• [Directive] Turn the paragraph starting "My staff consists of five people" in the editor's question below into a short bulleted list that keeps its main facts.

• [Document extract]
——————

An Editorial Turnaround with Limited Resources

Posted on Thursday, May 30, 2013 at 9:29 AM

A reader's question: How can I work an editorial miracle?

By William Dunkerley

Q. I just took over the editorship of a business magazine in a specialized import/export field. It has been published for 25 years. The publisher is concerned that the book is losing ground to a competitor. He wants me to work a miracle.

The first thing I did was sit down and read all the editorial content from the past year. What I saw was so upsetting that I couldn't keep my mascara from running. What had I gotten myself into, I wondered. The copy was dull and hard to understand. The competing magazine, on the other hand, had articles that were crisp, inviting, and interesting.

My staff consists of five people: four editors and an editorial assistant. The editors all have a background in the import/export business. My predecessor, the founding editor, had a similar background. They all learned editing and writing on the job.

So far, my impression is that the present staff is very dedicated and technically astute. They believe they are doing a good job and are at a loss to explain why the competition is outpacing them.

The publisher doesn't want me to undertake a staff shakeup and is not offering much of a budget increase for me to turn things around. Help! What should I do? And how can I do it?

——————

• [Listing]

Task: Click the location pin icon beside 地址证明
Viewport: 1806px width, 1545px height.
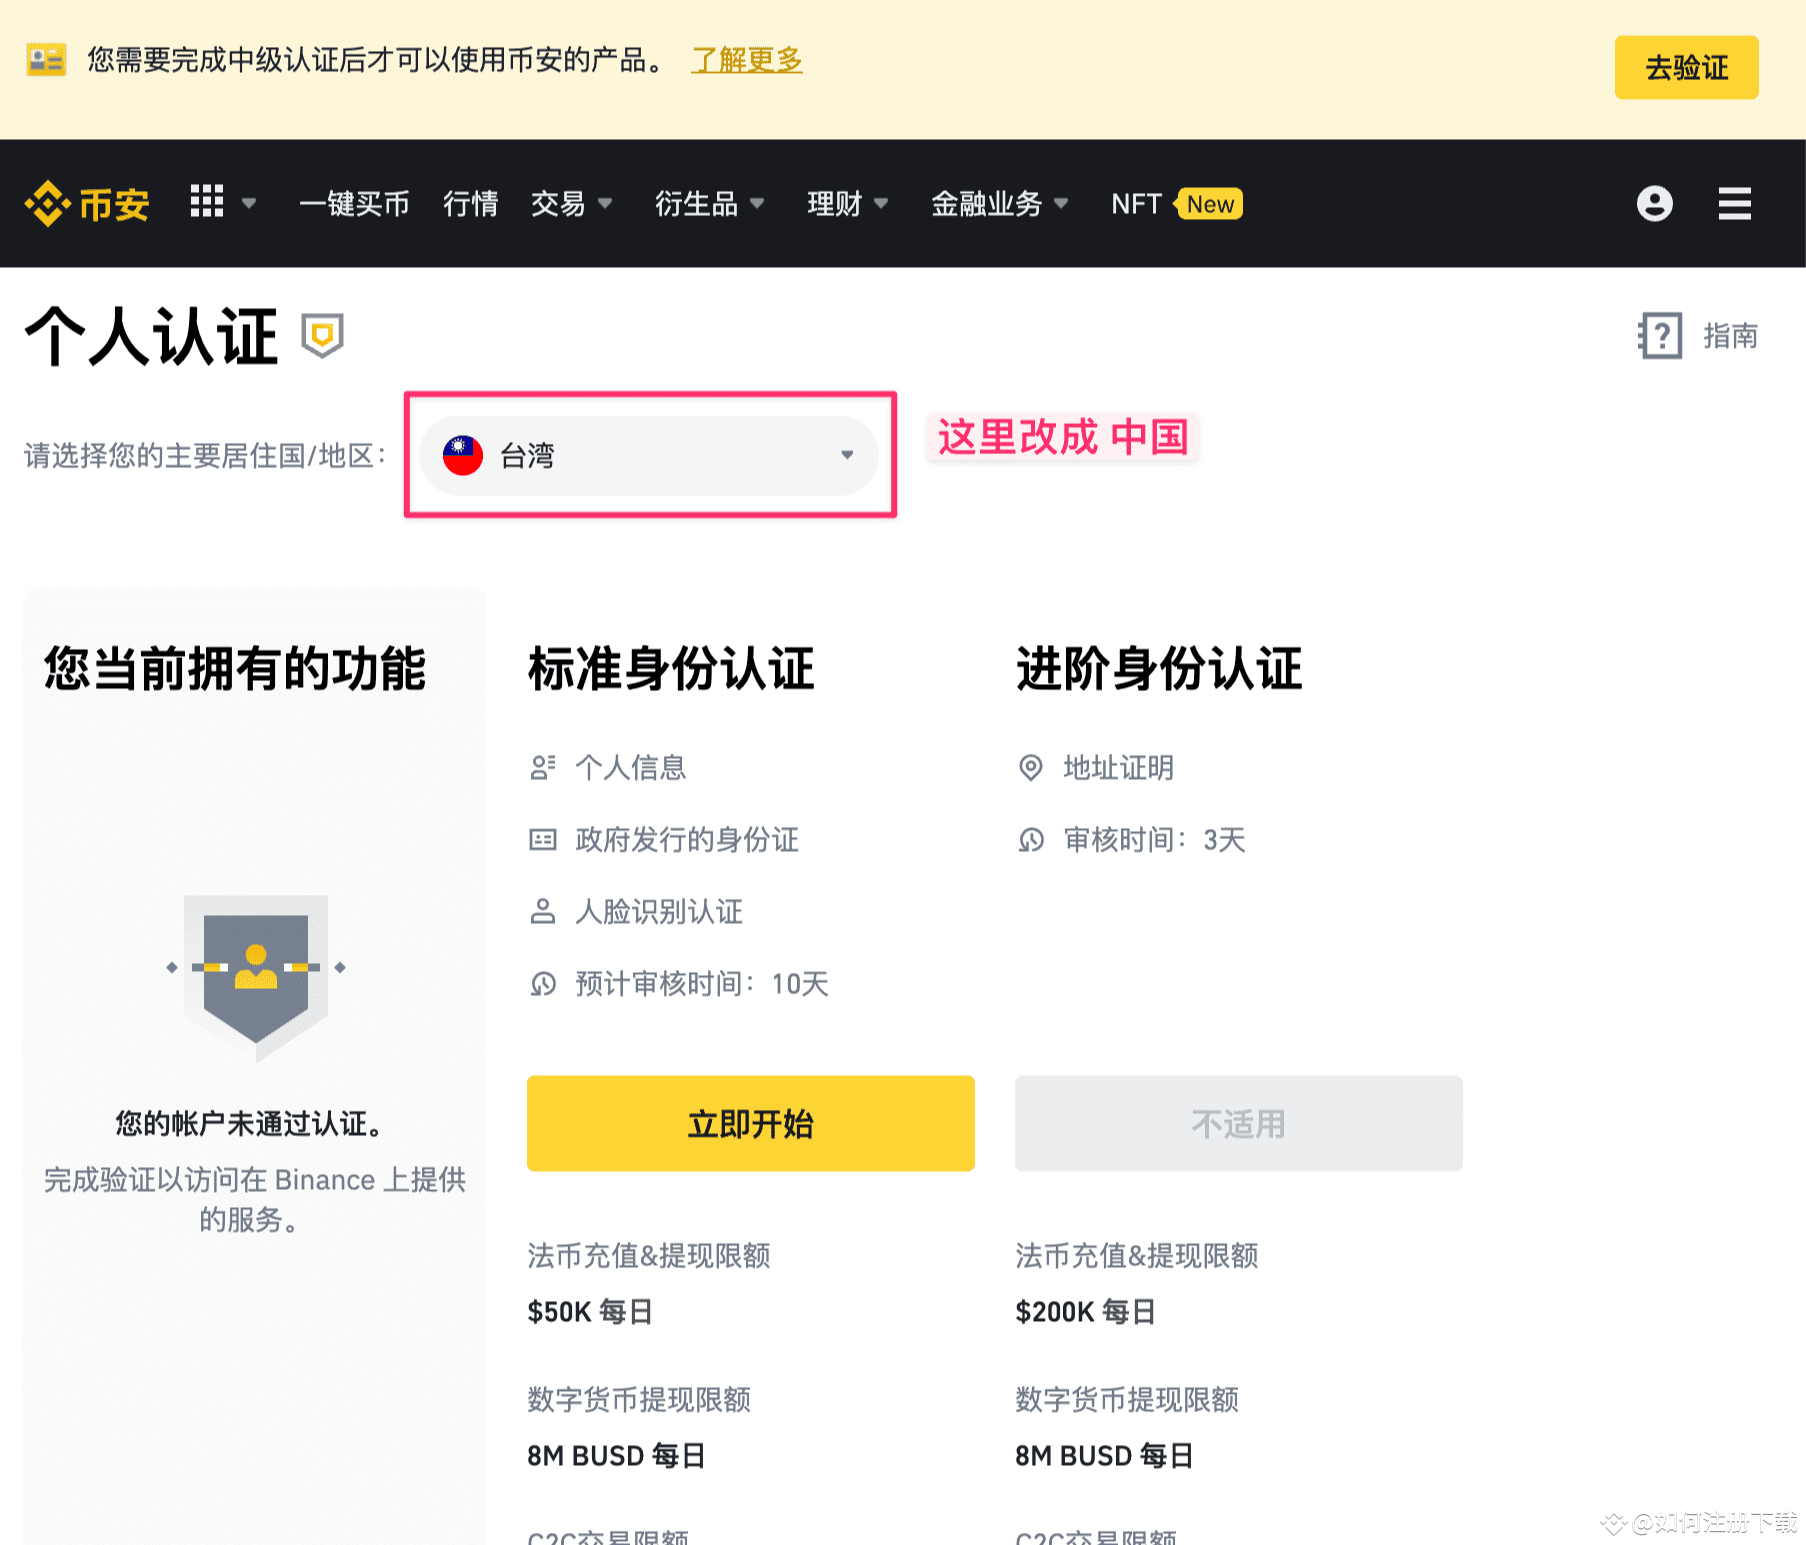Action: click(x=1031, y=768)
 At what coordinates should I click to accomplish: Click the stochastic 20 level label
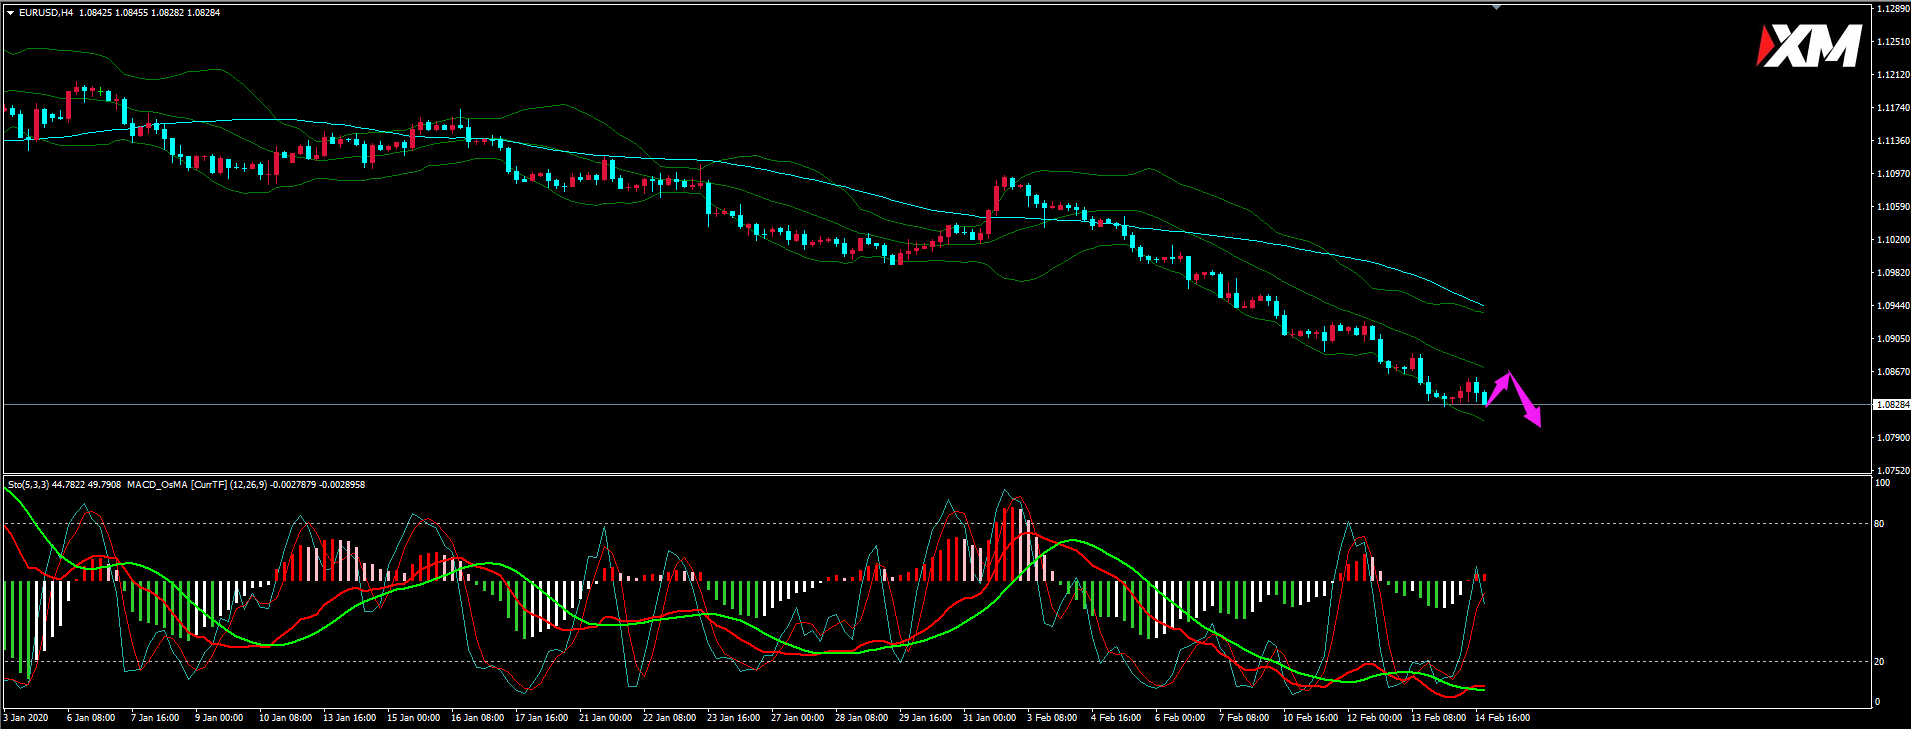[1879, 662]
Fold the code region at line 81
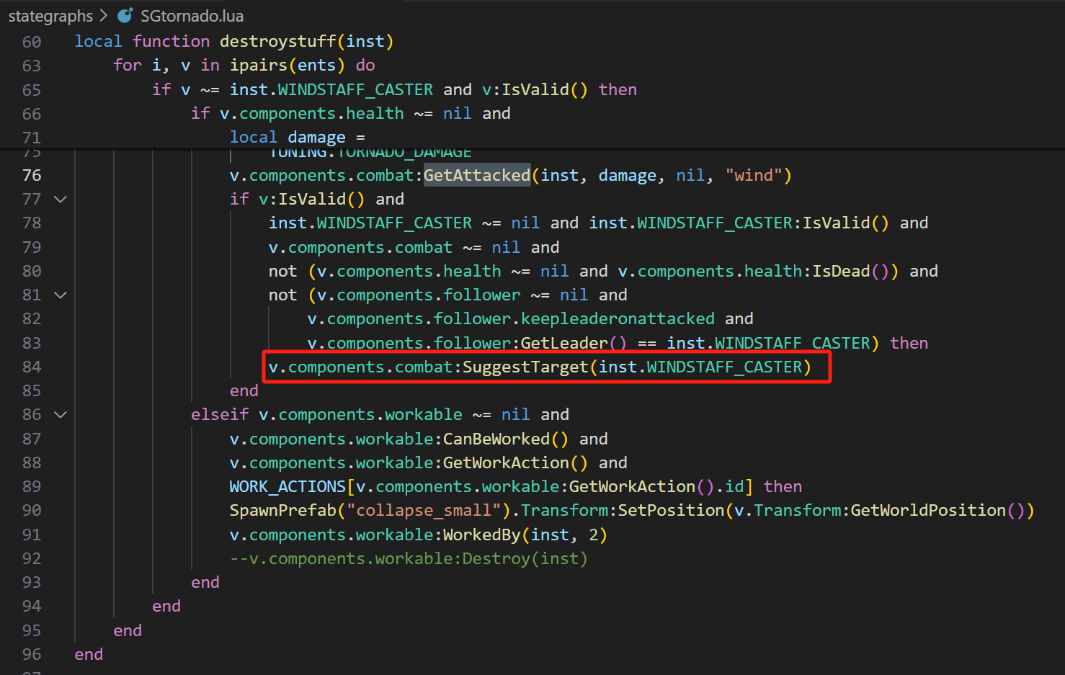 click(x=60, y=295)
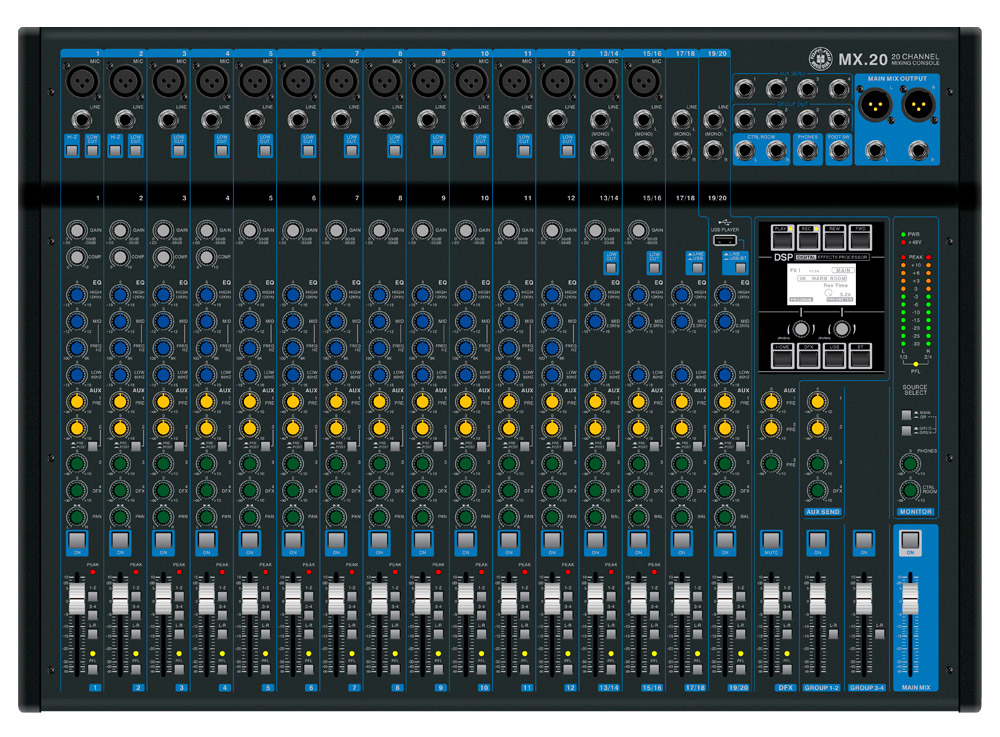Click the MAIN MIX ON button

pos(910,541)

——————

• [Solution below]
- Five staff members: four editors and one editorial assistant
- All four editors have an import/export business background, as did the founding editor who came before
- All of them learned editing and writing on the job